Vasto, cagnolino muore nell'incendio dell'auto

L'animale rimasto chiuso nel mezzo avrebbe causato il corto circuito . Devastata anche l'ex casa di accoglienza: la scintilla partita dall'immondizia
VASTO. Due incendi divampati, sabato, sera in due punti distinti della città hanno impegnato, e non poco, i vigili del fuoco. La prima chiamata al 115 è arrivata alle 20,30 da via Incoronata. Per cause che la polizia cercherà di appurare, il fuoco ha distrutto un vecchio fabbricato di legno abbandonato da anni, attiguo all’ex casa di accoglienza della fondazione Genova-Rulli. Due ore dopo un secondo rogo ha avvolto completamente la Fiat Panda di un’impiegata parcheggiata in via De Gasperi, all’incrocio con corso Mazzini, all’interno della quale era rimasto il cane della donna. L’animale, che secondo i carabinieri avrebbe causato l’incendio, è morto carbonizzato.

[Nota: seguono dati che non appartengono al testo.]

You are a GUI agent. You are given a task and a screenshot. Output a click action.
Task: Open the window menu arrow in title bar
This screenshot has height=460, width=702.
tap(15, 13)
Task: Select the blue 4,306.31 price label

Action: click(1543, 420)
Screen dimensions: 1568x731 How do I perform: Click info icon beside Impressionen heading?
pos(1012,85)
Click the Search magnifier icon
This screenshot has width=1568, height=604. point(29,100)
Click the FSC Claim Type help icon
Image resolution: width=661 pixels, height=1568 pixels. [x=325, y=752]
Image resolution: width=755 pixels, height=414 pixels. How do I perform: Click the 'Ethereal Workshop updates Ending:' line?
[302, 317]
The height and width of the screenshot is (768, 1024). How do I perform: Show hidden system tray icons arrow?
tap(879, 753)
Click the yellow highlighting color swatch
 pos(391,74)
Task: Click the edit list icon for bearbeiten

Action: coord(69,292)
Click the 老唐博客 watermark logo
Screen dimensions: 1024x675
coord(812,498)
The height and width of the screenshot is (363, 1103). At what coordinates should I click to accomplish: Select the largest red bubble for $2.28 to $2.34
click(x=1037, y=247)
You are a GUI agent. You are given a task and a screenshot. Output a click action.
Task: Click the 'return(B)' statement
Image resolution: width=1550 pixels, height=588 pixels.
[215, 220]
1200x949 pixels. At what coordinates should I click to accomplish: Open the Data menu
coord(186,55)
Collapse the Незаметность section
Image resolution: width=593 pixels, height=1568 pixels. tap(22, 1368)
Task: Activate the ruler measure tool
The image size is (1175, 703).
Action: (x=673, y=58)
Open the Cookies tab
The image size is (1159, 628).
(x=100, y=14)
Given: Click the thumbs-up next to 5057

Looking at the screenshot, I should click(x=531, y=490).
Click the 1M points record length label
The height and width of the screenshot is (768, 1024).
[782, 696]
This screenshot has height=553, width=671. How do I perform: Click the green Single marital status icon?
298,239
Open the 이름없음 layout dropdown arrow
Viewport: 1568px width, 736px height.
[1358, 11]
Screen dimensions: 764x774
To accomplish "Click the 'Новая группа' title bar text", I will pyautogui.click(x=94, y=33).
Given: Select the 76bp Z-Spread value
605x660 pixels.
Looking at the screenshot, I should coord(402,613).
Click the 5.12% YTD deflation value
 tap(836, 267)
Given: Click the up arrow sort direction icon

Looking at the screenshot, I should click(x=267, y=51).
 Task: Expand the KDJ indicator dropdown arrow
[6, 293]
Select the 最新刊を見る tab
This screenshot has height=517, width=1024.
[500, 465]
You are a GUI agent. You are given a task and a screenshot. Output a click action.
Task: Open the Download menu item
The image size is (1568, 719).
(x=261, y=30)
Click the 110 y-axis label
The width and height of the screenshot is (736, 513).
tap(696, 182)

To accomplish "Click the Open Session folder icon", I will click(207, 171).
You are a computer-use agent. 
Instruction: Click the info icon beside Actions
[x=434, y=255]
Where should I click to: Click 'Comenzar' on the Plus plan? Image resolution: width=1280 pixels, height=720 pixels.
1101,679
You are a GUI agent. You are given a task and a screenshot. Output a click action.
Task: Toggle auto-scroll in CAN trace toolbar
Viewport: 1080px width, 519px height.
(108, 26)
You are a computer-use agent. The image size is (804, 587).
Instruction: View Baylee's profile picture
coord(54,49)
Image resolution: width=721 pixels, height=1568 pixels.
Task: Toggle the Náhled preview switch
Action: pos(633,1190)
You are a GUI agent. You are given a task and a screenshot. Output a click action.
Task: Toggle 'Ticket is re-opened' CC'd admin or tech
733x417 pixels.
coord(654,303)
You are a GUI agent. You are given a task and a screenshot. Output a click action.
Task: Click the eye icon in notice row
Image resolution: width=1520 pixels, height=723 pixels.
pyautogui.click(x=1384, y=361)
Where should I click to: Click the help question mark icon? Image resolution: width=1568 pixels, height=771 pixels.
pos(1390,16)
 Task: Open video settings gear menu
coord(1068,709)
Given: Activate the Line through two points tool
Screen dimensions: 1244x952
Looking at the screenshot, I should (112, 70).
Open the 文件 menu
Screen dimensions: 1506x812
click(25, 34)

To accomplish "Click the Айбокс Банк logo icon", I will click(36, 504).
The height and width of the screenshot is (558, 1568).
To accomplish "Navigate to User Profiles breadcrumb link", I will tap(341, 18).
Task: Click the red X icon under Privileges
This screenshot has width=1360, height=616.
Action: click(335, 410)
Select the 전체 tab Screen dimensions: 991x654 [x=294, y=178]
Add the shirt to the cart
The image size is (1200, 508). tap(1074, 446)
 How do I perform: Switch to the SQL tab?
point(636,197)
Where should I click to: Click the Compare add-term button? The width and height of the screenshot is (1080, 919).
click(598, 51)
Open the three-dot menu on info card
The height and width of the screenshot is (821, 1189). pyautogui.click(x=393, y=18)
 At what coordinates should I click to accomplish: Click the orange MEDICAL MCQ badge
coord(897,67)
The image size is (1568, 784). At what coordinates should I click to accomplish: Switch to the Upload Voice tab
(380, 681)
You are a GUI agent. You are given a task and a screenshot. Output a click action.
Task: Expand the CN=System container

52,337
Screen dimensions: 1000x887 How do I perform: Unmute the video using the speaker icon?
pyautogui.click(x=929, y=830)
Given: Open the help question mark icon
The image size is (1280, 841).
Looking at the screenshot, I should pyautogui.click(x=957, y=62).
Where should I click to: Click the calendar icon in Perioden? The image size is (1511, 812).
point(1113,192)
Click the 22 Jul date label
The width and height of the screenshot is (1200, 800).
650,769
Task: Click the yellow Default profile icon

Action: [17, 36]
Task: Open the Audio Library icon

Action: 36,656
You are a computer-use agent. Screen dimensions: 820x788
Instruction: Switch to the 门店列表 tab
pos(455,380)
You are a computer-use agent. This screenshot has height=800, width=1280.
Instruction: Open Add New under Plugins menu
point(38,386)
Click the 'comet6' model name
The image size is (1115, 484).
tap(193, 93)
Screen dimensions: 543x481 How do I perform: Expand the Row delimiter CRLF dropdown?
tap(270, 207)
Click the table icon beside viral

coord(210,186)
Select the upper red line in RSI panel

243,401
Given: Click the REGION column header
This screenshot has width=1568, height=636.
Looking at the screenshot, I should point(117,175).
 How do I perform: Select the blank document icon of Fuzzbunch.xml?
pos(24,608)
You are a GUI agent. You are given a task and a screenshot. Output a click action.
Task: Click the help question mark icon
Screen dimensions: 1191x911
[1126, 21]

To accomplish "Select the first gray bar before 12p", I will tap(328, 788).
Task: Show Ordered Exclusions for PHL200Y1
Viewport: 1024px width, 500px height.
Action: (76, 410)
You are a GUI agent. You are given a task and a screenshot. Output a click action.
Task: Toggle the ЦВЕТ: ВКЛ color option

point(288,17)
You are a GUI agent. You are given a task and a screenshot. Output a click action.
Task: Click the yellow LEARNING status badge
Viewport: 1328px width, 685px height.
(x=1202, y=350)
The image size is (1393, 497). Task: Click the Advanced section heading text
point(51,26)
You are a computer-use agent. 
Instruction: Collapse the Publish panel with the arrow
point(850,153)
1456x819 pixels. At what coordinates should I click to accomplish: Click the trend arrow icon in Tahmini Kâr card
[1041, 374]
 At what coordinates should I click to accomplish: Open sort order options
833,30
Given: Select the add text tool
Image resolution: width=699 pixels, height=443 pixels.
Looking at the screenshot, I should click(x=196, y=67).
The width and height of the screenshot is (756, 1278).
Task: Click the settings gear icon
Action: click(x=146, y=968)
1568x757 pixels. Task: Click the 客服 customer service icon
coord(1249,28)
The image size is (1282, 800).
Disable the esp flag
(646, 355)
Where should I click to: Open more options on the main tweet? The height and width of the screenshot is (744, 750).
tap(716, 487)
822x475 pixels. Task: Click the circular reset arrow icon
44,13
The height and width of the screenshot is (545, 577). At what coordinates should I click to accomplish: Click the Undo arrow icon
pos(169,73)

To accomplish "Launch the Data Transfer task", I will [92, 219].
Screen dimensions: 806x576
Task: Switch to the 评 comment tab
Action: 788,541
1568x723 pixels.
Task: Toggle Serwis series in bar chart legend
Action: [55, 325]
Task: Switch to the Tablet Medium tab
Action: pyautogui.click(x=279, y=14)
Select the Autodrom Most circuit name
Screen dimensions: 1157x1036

Le fiamme hanno raggiunto tre metri di altezza annerendo la parete del fabbricato attiguo fino al quarto piano e spaventando l’intero condominio. Il fuoco ha lambito i tubi del gas metano e illuminato a giorno la zona. La proprietaria dell’auto non ha escluso che a causare l’incendio possa essere stato il cane che sabato sera era particolarmente nervoso. Poco prima la bestiola aveva litigato con l’altro cane della sua padrona. La donna li aveva separati. Mentre portava a casa uno dei due animali l’altro, lasciato in auto, avrebbe rosicchiato i fili del quadro elettrico provocando un corto circuito. I primi a circoscrivere il fuoco sono stati i carabinieri. «Stiamo indagando sull’accaduto. La proprietaria della Panda ha fornito la propria versione. Di sicuro è da escludere il dolo», afferma il comandante Giancarlo Vitiello. L’arrivo dei vigili del fuoco ha permesso di soffocare completamente il rogo. Della Panda resta solo la carcassa annerita. L’interno è completamente incenerito.
È sicuramente doloso, invece, l’incendio che ha distrutto un vecchio rudere sulla Statale 16 all’Incoronata, attiguo all’ex casa di accoglienza Genova-Rulli. Accanto ai resti anneriti del tetto di travertino, crollato a causa del fuoco, c’è una montagna di pattume. Qualcuno ha provocato l’incendio volutamente o, tutt’al più, accidentalmente. Qualcuno che forse ha cercato rifugio nel rudere. La spazzatura ha alimentato le fiamme. Dell’incendio al rudere (probabilmente una ex stalla a giudicare dalla presenza di un abbeveratoio) si sta occupando il dirigente del commissariato, Alessandro Di Blasio: «Verificheremo le immagini riprese da una telecamera. Potrebbero esserci di aiuto».